Di dalam Istana Pasir - Nur Cahaya, kenapa?

    "Tak mau, mamak ... tak mau lah lagi aku mengaji disana. Mbak Uun sudah tak ada, cuma mbak Uun saja guru yang baik sama aku. Guru-guru yang lain tidak ...."

    Cuma bisa menghela nafas selesai mendengar ibuku bercerita lewat hpnya. Menceritakan kembali tentang pertemuannya dengan wanita paruh baya yang sedang memanggul satu karung berisi limbah botol plastik yang ia jumpai disekitar rumah dinas para karyawan PJKA sepulangnya dari pasar.

    Hanya bisa termenung, dan lagi-lagi hanya bisa menyalahkan diri sendiri karena tak berhasil membulatkan tekad dan meneguhkan niat agar tetap bertahan tinggal dalam istana tanpa kabel sampai aku mewujudkan semua yang sedang ku cita-citakan. Terbayang pula wajah wanita paruh baya yang sedang diceritakan ibuku, yang terpaksa bertahan hidup dengan menjadi pemulung sampah untuk bisa menghidupi ketiga anaknya termasuk Nur Cahaya. Airmataku hanya mampu menggenang, tiapkali mengingat tentang kesenjangan sosial yang ada di dunia ini. 

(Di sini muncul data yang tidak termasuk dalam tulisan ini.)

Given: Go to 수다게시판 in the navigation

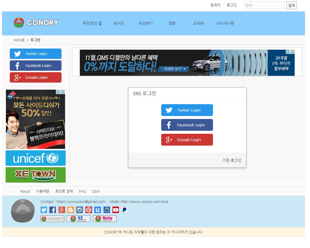Looking at the screenshot, I should click(225, 23).
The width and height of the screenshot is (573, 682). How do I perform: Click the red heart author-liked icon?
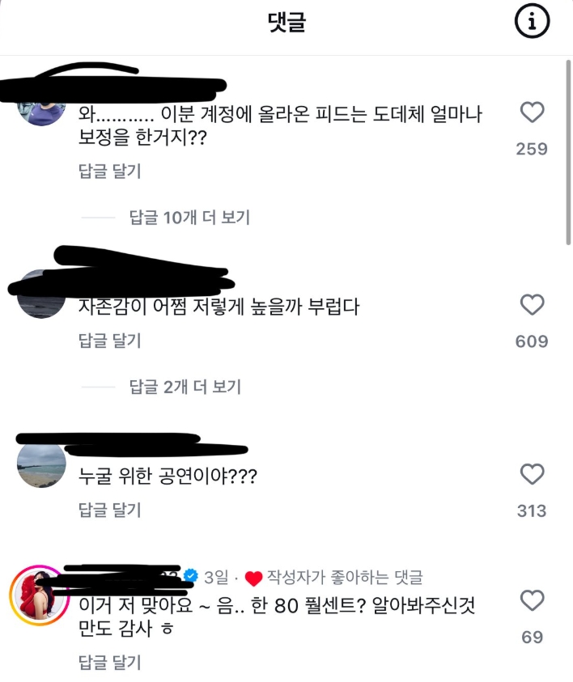(x=253, y=578)
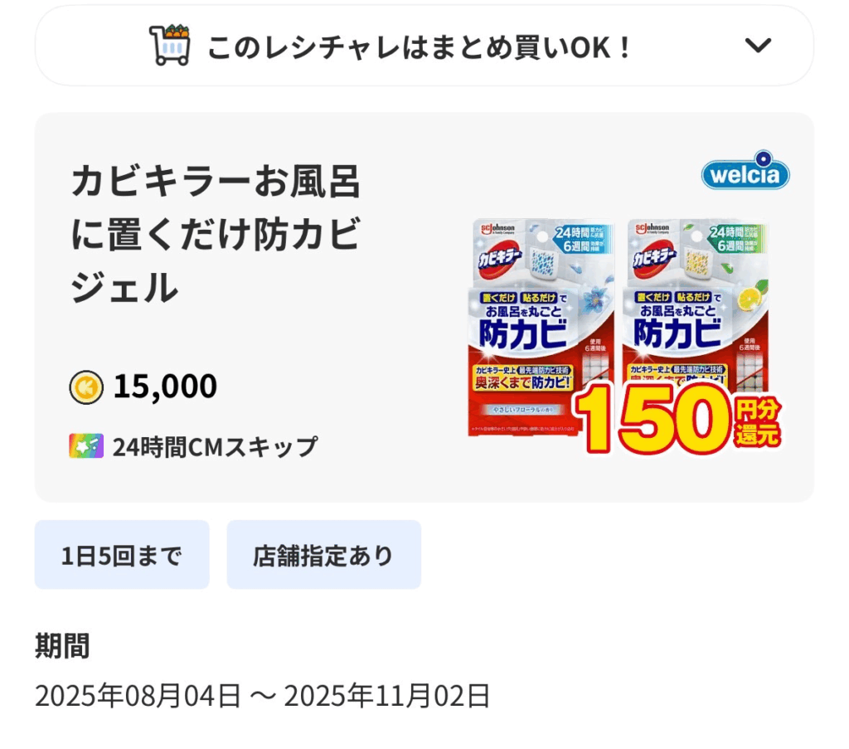This screenshot has height=749, width=849.
Task: Tap the 期間 section heading
Action: tap(62, 645)
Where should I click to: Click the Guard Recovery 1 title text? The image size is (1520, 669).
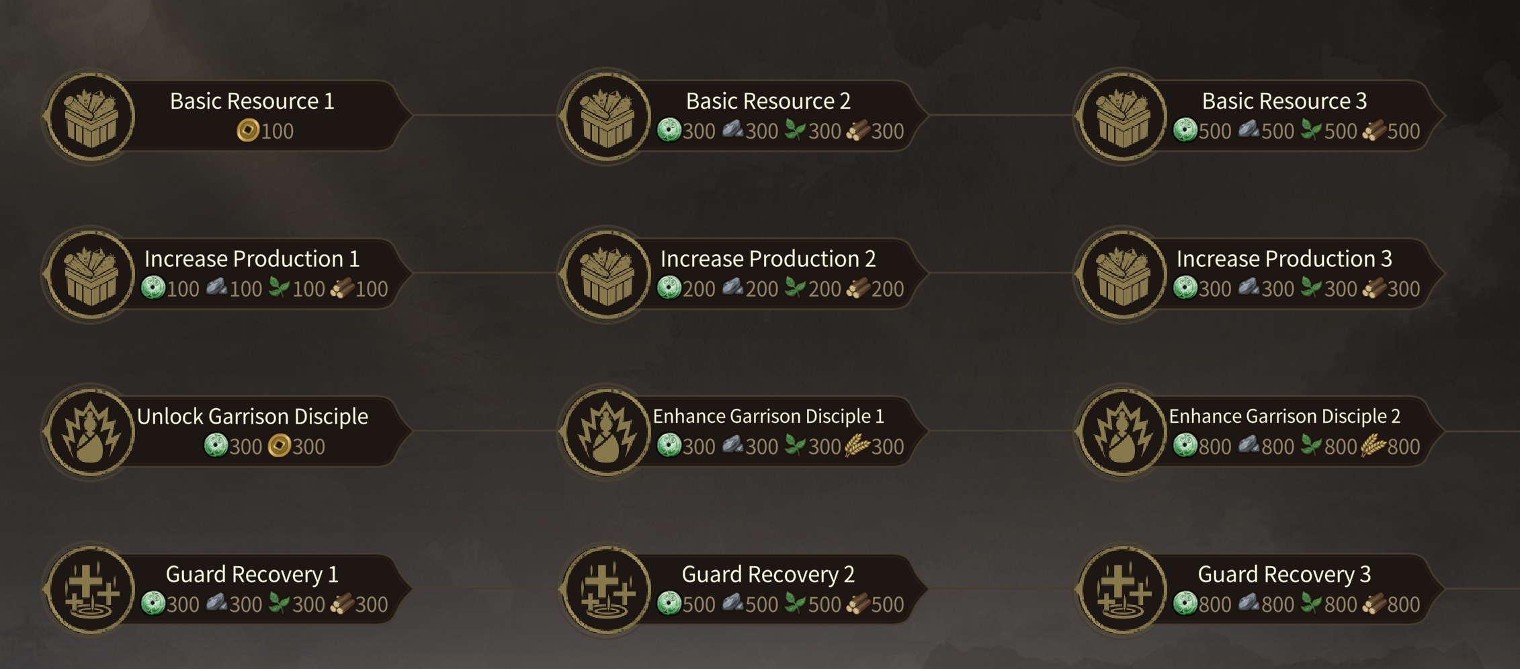click(252, 574)
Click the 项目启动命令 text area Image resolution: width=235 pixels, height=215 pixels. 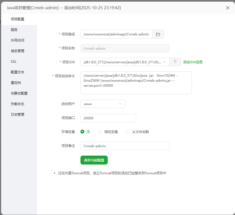(x=136, y=83)
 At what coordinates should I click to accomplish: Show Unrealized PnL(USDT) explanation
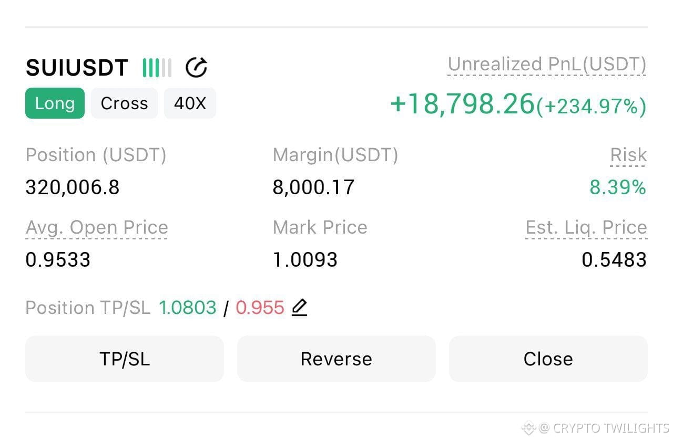547,65
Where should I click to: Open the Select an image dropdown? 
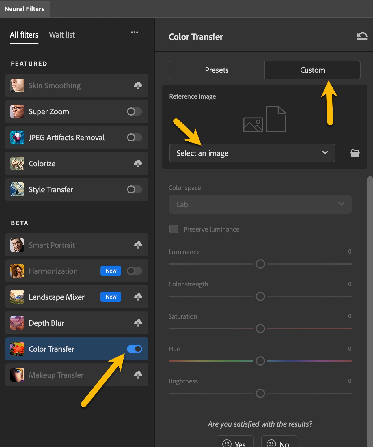(x=252, y=153)
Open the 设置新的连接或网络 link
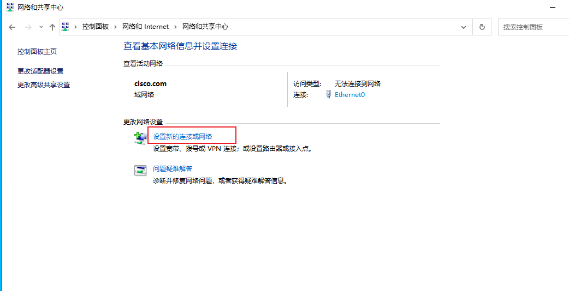The height and width of the screenshot is (291, 569). (x=182, y=136)
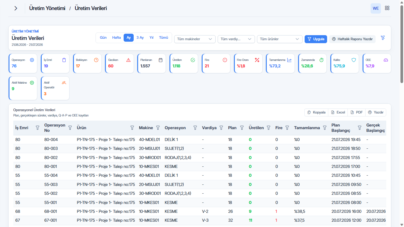This screenshot has height=227, width=404.
Task: Click the warning triangle icon on Geciken card
Action: click(128, 60)
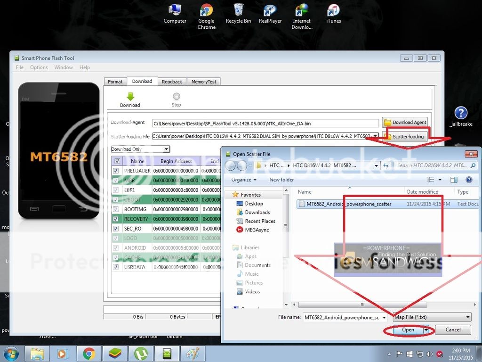Uncheck the LOGO partition checkbox
Image resolution: width=482 pixels, height=362 pixels.
(x=116, y=238)
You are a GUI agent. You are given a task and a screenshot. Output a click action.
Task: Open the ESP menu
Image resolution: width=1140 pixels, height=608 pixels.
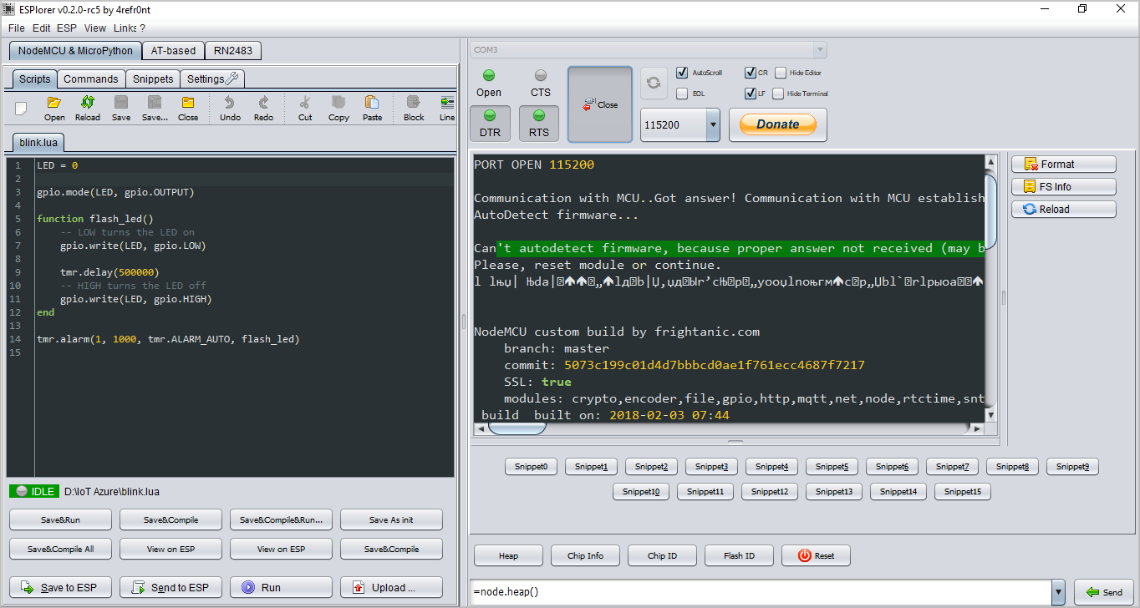(x=66, y=28)
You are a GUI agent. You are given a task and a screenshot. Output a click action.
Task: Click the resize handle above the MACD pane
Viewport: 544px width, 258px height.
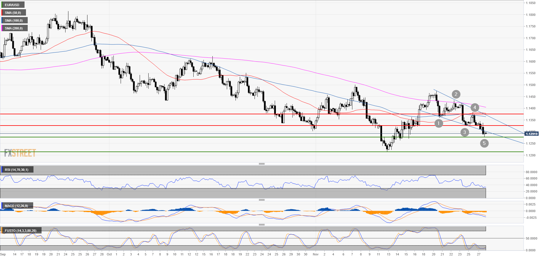click(261, 200)
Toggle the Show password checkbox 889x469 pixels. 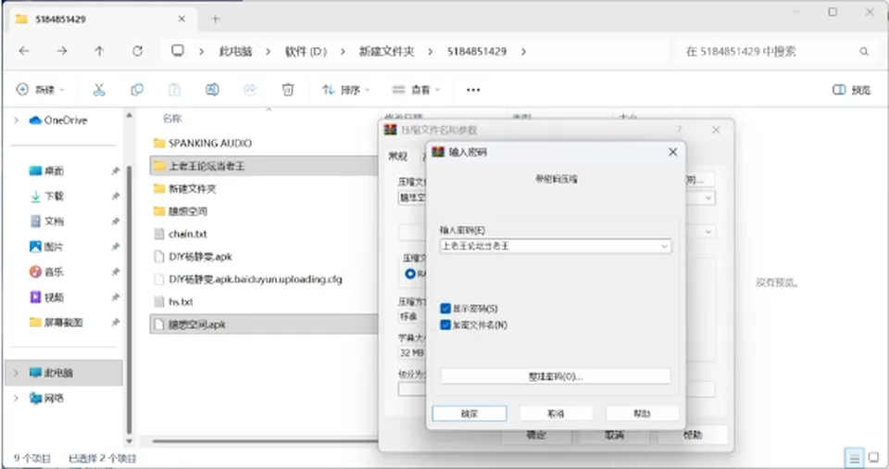point(445,309)
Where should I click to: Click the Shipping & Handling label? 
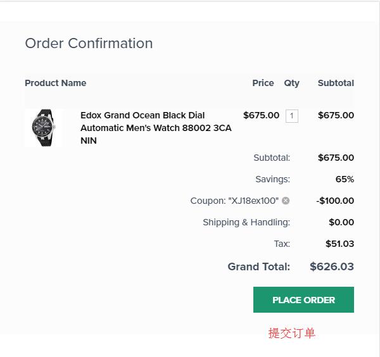[246, 222]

    Ah, iyakah, Nur? Benar kamu sudah tak mau datang untuk mengaji lagi? Lalu bagaimana dengan cita-cita kamu yang ingin menjadi guru ngaji? Ah, muridku sayang ... mungkin ini juga semua salahku terlalu tergesa-gesa ingin menyempurnakan agama hanya karena dikejar batas usia. Sementara banyak hal yang belum bisa ku siapkan dengan baik untuk orang-orang yang kusayang, agar aku bisa sedikit lebih tenang saat menjalani kehidupan baruku.

    Nur Cahaya Surya Safitri, semoga kamu temukan baitul makmur dimana pun kamu berada. Kelak ketika dewasa bersinarlah terang seperti nama yang kamu punya. Titian hidup yang sedang kau jalani saat ini, semoga menjadi buah manis untukmu dimasa yang akan datang.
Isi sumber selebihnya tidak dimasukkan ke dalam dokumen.